Kehidupan yang asketis juga dijalani politikus Muslim kaliber
internasional ini.

Bila kita kini melihat mobil- mobil mewah diparkir di pelataran gedung
DPR, Natsir menolak ketika seorang pengusaha memberi hadiah sebuah
mobil Chevrolet Impala yang saat itu tergolong mentereng. Padahal, di
rumahnya hanya ada sebuah mobil tua, De Soto.

Ia berpolitik secara santun dan berdakwah tanpa kekerasan. Ia
politikus yang hidup bersahaja. Ia santun terhadap Soekarno dan
bersikap correct terhadap Soeharto. Pada awal Orde Baru ia berjasa
mengirim nota kepada Tunku Abdurrachman dalam rangka pencairan
hubungan diplomatik dengan Malaysia.

Ia mengontak Pemerintah Kuwait agar mau menanamkan modal di Indonesia
dan meyakinkan pemerintahan Jepang tentang kesungguhan Orde Baru
membangun ekonomi. Ironisnya, imbalan yang diberikan penguasa adalah
larangan baginya untuk kembali ke pentas politik.

Pahlawan nasional?

Masalahnya, layakkah ia diangkat sebagai pahlawan nasional? Dalam
kriteria pahlawan nasional ada klausul, orang itu tidak pernah cacat
dalam perjuangannya. Selama Orde Baru kriteria itu digunakan tanpa
ukuran yang jelas.
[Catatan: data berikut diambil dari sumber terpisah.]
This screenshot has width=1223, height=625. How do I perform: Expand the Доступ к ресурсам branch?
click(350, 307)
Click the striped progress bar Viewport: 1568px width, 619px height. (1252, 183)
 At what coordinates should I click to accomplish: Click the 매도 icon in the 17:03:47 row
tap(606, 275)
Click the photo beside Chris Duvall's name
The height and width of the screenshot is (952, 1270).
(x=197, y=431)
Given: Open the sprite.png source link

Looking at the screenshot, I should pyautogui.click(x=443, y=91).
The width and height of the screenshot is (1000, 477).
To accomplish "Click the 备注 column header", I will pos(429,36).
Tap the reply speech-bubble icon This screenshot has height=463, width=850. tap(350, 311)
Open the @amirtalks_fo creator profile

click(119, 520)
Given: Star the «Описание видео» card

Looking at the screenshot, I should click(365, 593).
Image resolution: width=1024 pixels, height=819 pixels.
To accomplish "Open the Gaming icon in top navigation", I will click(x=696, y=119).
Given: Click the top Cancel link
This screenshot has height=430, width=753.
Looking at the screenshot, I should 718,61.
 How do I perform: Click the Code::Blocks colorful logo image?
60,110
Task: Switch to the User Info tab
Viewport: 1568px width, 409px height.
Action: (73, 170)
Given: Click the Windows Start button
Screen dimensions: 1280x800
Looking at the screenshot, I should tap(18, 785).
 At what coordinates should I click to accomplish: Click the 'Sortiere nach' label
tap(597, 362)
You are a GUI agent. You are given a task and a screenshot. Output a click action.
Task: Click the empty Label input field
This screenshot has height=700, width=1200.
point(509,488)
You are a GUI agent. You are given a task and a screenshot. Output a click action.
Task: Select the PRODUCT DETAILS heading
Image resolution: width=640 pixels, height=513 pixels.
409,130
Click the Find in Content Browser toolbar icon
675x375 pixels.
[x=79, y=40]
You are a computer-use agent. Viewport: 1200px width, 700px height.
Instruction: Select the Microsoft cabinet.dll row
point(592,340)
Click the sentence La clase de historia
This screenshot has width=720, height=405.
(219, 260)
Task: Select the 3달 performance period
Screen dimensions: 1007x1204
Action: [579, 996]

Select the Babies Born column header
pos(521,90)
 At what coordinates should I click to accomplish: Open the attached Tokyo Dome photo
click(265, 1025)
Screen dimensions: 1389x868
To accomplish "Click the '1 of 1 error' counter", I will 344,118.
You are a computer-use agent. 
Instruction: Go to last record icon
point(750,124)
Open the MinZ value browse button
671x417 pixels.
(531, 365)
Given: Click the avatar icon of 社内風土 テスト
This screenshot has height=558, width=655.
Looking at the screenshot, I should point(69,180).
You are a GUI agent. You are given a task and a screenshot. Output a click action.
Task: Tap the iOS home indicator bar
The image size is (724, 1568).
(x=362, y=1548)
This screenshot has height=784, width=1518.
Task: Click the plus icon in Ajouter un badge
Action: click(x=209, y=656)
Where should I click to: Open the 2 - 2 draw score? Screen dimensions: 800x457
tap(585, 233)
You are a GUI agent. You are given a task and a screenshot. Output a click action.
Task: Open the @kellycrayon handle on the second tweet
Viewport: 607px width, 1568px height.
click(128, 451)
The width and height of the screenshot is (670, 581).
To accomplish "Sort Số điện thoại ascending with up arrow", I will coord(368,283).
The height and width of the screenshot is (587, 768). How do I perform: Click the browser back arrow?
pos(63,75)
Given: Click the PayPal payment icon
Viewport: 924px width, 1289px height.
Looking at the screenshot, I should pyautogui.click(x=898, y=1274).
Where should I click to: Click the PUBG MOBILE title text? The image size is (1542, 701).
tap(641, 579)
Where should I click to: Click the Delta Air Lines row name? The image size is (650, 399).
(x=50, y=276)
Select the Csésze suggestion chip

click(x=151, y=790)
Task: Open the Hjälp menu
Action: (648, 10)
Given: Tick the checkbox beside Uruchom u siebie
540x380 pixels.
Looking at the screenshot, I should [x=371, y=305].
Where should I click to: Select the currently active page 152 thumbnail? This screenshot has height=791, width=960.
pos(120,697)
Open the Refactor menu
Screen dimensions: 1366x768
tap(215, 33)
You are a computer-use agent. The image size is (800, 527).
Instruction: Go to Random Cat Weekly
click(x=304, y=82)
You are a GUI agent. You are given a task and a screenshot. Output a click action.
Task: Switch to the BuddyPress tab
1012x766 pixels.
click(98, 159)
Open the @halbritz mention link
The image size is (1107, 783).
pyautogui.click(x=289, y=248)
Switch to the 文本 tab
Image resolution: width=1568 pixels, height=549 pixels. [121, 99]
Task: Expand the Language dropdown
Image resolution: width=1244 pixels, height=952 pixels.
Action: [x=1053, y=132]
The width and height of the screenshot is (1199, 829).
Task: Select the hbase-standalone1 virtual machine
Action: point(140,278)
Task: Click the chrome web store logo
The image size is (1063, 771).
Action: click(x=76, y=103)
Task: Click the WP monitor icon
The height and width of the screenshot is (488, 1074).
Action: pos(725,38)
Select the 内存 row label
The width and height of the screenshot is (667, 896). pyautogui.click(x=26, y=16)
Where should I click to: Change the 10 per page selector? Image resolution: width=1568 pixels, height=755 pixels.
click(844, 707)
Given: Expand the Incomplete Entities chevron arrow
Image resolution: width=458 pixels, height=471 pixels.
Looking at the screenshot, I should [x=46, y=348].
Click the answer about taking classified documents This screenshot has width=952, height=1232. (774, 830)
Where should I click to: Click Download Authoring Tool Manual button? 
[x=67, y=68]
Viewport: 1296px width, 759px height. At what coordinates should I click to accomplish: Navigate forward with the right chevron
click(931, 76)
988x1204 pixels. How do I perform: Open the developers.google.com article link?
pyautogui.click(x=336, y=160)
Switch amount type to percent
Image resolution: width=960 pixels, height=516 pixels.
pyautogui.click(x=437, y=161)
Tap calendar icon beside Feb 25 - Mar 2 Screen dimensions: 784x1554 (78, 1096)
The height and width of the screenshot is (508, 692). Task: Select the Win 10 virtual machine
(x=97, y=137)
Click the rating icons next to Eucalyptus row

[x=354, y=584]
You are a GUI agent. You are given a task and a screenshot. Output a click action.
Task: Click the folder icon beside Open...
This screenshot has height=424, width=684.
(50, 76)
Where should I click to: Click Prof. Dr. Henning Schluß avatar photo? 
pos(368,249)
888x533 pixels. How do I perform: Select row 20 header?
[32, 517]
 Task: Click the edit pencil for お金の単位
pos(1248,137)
Kabarnya Sanusi Hardjadinata, tokoh PNI, mantan
Menteri era Soekarno dan Gubernur Jawa Barat saat berlangsung
Konferensi Asia-Afrika (KAA) di Bandung tahun 1955, ditolak menjadi
pahlawan nasional karena pernah menandatangani Petisi 50.

Alasan itu terasa berlebihan karena petisi yang dikeluarkan 50 tokoh
nasional tahun 1980 itu merupakan sikap kritis atas pernyataan
Presiden Soeharto yang otoriter terhadap mereka yang mencoba mengubah
Pancasila dan UUD 1945. Natsir menandatangani petisi itu, juga Sanusi
Hardjadinata, Hugeng, Ali Sadikin, SK Trimurti, dan banyak tokoh lain.
Alasan ini seyogianya tidak digunakan untuk menolak pencalonan
pahlawan nasional.

Petisi jelas berbeda dengan pemberontakan, meskipun Soeharto
menanggapi dengan tindak kekerasan senada. Sebenarnya, yang
memberatkan Natsir adalah keterlibatannya dalam Pemerintahan
Revolusioner Republik Indonesia (PRRI) tahun 1958 dan meningkat dengan
pembentukan Republik Persatuan Indonesia (RPI) tahun 1960 yang terdiri
dari 10 negara bagian seperti Republik Islam Aceh dan Republik Islam
Sulawesi Selatan (Audrey dan George Kahin, 1997: 381)

Sjafruddin Prawiranegara

Tahun lalu, Sjafruddin Prawiranegara juga diproses sebagai calon
pahlawan nasional. Namanya lolos seleksi Badan Pembina Pahlawan Pusat.
Namun, usulan ini kandas di tangan Presiden. Tampaknya keterlibatan
Sjafruddin Prawiranegara dalam sebuah pemberontakan tetap tidak bisa
ditolerir kepala negara.

Padahal, Sjafruddin Prawiranegara memiliki jasa besar terhadap negara.
Apa jadinya Indonesia bila Sjafruddin tidak memimpin Pemerintah
Darurat Republik Indonesia (PDRI), pemerintahan gerilya yang bergerak
di Sumatera. Tentu terjadi kevakuman pemerintahan, atau republik
mengalami mati suri sesaat.

Saat ini, pemerintah hanya menetapkan terbentuknya PDRI sebagai hari
bela negara. Selain bintang jasa tertinggi yang diterima, namanya
diabadikan pada dua gedung yang berseberangan di Jl Budi Kemuliaan
Jakarta (di kompleks Bank Indonesia dan satu lagi di Departemen
Pertahanan karena Sjafruddin pernah memimpin kedua instansi ini).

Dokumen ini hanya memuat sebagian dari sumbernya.